整个大寨的正常运转是由两个部分组成,其一,正常化的事务由村委直接管理,包括村落的旅游开发、扶贫、基建等民生工作,分别设置了村长、支书、主人、管理环境的人员和各组的小组长,整个村委主要负责镇里安排到村里面的工作。其二是大寨人民生活中的神性部分,则主要由寨老、布摩、阴阳先生等人员在组成。寨老主持传统的节口活动,如三月三主要由寨老负责;布摩主要负责丧葬仪式和其他的一些乡村仪式;阴阳先生则主要负责风水。值得一提的是如今大寨的村委中村主任和副村长都是非遗的传承人,因此转场舞和高台舞狮都从娱神和娱人过渡到为表演而生的文化遗产,至少从表面上看是如此。三月三和丧葬仪式则是以娱神为主,人们在祭祀的过程中会有一些娱乐的节目,丧葬仪式中来堂祭的人会请舞狮子的和表演团则主要是为了娱人。

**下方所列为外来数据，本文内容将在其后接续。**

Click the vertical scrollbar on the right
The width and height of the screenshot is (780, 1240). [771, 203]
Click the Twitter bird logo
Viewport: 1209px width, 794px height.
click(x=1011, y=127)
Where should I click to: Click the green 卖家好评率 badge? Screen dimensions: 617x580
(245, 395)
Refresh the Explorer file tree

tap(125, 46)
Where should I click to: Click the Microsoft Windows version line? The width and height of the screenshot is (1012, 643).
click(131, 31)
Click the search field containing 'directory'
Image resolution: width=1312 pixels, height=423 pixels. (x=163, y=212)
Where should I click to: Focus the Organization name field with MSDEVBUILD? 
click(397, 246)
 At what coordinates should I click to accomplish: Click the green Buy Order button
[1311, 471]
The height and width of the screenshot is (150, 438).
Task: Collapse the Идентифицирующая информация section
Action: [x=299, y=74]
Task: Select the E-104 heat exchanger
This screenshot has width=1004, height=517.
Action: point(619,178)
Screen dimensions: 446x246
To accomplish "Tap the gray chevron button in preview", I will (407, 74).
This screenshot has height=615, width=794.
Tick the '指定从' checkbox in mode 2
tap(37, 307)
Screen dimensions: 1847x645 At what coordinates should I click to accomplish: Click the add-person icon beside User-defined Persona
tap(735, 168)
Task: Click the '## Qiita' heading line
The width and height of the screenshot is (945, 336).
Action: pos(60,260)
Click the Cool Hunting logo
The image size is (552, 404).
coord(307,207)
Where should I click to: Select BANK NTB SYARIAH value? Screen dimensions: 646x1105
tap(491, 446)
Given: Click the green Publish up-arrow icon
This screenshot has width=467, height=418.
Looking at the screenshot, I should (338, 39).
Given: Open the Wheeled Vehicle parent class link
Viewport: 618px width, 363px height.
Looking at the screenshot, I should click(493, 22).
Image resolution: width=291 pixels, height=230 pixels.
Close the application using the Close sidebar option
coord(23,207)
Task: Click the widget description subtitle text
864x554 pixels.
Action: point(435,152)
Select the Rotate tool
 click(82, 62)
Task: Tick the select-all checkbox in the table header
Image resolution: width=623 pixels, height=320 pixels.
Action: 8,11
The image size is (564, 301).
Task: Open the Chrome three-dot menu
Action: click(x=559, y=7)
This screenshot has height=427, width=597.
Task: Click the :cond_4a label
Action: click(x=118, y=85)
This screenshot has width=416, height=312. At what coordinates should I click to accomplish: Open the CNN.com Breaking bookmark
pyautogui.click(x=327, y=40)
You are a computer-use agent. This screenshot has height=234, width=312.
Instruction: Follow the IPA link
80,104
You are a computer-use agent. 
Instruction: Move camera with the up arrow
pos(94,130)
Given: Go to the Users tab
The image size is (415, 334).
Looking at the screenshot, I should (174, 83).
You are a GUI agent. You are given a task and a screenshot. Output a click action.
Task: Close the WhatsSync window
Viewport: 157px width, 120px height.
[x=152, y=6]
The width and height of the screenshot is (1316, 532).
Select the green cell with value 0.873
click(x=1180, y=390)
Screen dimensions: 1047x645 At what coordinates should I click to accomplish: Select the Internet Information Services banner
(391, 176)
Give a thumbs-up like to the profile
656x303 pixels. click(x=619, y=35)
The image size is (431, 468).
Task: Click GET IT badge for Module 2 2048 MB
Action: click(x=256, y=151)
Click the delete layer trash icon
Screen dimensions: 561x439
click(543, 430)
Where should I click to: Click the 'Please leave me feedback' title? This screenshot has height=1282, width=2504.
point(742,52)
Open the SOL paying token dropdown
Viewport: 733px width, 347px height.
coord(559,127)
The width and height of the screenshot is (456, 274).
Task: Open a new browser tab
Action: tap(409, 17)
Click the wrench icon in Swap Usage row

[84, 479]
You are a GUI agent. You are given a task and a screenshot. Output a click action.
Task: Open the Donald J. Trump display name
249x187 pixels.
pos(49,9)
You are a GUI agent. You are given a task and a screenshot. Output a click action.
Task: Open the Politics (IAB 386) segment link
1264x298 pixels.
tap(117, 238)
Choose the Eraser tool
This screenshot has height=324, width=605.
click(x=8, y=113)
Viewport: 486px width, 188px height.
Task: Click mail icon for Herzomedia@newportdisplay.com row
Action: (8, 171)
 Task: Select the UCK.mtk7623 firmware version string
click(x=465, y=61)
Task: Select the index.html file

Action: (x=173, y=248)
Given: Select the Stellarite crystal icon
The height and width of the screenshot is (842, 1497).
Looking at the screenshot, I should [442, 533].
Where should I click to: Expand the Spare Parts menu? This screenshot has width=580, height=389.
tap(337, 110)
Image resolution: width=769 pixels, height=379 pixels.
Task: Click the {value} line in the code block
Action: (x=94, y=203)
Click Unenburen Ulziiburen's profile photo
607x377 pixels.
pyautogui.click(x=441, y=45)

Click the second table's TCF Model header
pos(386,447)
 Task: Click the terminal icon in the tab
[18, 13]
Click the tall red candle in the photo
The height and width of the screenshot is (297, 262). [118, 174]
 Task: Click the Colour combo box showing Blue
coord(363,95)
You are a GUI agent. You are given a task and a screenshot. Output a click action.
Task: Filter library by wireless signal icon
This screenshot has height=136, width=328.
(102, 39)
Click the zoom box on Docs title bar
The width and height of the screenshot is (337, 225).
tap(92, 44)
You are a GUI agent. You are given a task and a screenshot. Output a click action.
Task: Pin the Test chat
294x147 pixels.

丧葬仪式的实践逻辑之前已经阐明,布摩是丧葬仪式实践过程中的实权控制者和主持核心,亡人、孝子和参与进来的人是实践主体。布摩从家里面的人去请的那一刻起,他的权利被仪式中所遵循的神性规则赋予权利,只有在布摩的指导和主持下亡人才能够安全的通往另一个世界,家人才能够得以安然的渡过仪式。其中体现在去请布摩的时候不管你去的是什么人都需要给布摩背在仪式过程中使用的道具,若在整个关系网中来人辈分小于布摩则还需要给布摩跪着来陈述来意。在布摩进入亡人所在的家的那一刻,整个仪式结构的规制由布摩来执行,当然其中懂得这个仪式规制的人很多,其中主要包括参与过丧葬仪式的所有人,笔者在进行田野调查的时候,最开接触当地丧葬仪式就是从笔者驻扎的家里面开始的,他们向我讲述了整个仪式的大致过程,里面的细节以及这些规则为什么要执行却了解甚少,因此该仪式最明显的特点就是在反结构状态下社会结构呈现出了明显的阶层分化以及阶层结构的单一化特性,同时权利的集中性也呼之欲出,仪式结构中的话语权掌握在布摩的手中,这是因为仪式结构本身就是在维护仪式和布摩的权威性,更是维护族群的记忆选择,布摩同时对仪式结构做相应的改变,这种改变通常有多种因素,其一是布摩本身,其二是死者家庭,其三是整个社会背景。在布摩的主持下丧葬仪式得以顺利的进行,神性的统治在布摩的维持下进行,宫家举在《口本的民俗宗教》。一书中提出,人的一生以及死后的祖灵化,都是在统治神、进而在统治神所管辖的自然神的庇护下展开的。
存于现实世界的村委管理下的村寨存在着神性权利,是因为神性的权利是生活社会制度轨迹的反应,是大寨人民自觉维护的权利运作。